Mucopurulent cervicitis (MPC) caused by C. trachomatis or N. gonorrhoeae can sometimes cause vaginal discharge. Although vulvovaginal candidiasis and bacterial vaginosis are not usually transmitted sexually, they are included in this section because these infections are often diagnosed in women being evaluated for STDs.

The cause of vaginal infection can be diagnosed by pH and microscopic examination of the discharge. The pH of the vaginal secretions can be determined by narrow-range pH paper for the elevated pH (>4.5) typical of bacterial vaginosis (BV) or trichomoniasis.

Discharge can be examined by diluting one sample in one to two drops of 0.9% normal saline solution on one slide and a second sample in 10% potassium hydroxide (KOH) solution. An amine odor detected before or immediately after applying potassium hydroxide suggests BV. A cover slip is placed on the slides, and they are examined under a microscope at low- and high-dry power. The motile T. vaginalis or the clue cells of BV usually are identified easily in the saline specimen.

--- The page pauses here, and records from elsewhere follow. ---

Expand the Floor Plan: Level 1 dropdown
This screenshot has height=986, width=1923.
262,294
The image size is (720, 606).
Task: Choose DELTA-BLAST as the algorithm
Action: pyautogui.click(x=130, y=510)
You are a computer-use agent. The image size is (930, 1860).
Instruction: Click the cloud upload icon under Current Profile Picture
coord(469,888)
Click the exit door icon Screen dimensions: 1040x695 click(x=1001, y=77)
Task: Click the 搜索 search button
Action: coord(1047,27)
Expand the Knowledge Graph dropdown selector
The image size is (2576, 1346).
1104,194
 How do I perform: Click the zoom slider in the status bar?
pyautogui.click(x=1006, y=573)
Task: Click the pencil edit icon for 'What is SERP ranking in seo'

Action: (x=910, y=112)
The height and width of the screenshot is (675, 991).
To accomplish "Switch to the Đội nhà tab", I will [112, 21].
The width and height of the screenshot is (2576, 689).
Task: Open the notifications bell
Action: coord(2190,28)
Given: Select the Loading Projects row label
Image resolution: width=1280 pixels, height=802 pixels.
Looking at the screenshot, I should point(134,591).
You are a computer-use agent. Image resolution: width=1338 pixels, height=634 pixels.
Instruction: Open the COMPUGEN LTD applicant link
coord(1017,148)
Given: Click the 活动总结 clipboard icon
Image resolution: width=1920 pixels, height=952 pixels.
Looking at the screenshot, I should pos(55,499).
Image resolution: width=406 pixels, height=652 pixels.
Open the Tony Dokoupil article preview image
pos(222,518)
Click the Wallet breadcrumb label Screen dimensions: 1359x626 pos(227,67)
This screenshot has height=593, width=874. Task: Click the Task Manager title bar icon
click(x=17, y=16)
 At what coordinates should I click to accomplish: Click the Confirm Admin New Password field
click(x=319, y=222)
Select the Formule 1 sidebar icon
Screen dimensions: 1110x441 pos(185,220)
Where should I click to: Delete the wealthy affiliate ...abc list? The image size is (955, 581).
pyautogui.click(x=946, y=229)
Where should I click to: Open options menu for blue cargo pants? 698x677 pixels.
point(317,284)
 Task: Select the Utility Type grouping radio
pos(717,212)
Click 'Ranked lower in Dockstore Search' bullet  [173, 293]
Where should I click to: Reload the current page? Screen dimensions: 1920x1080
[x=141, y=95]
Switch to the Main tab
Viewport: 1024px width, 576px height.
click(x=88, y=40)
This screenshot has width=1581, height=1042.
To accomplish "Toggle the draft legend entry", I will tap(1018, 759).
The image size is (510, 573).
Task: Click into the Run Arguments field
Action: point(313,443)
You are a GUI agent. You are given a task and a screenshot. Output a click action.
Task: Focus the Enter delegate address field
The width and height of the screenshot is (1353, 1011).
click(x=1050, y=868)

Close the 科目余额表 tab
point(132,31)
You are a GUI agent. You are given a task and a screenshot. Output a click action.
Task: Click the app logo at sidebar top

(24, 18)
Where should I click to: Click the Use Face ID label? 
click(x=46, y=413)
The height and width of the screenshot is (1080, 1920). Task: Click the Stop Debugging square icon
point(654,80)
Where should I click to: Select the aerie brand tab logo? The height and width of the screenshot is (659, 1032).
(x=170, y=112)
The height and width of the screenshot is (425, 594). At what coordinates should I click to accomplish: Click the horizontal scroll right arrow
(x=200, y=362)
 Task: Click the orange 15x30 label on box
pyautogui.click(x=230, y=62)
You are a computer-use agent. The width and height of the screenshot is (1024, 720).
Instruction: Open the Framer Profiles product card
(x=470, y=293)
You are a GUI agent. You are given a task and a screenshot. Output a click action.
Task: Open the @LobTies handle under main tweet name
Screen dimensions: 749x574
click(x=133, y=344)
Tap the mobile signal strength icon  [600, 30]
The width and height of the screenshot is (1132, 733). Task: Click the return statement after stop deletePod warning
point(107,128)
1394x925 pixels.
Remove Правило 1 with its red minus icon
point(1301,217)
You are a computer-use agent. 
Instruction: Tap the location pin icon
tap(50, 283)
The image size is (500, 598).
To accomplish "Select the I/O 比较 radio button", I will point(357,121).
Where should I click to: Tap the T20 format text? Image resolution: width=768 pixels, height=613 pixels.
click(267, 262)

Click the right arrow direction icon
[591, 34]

The yeast or pseudohyphae of Candida species are more easily identified in the potassium hydroxide specimen. However, their absence does not preclude candidal or trichomonal infection, because several studies have demonstrated the presence of these pathogens by using polymerase chain reaction (PCR) after a negative microscopic exam.

The presence of objective signs of external vulvar inflammation in the absence of vaginal pathogens, along with a minimal amount of discharge, suggests the possibility of mechanical, chemical, allergic, or other noninfectious irritation of the vulva. Culture for T. vaginalis is more sensitive than microscopic examination. Laboratory testing fails to identify the cause of vaginitis among a minority of women.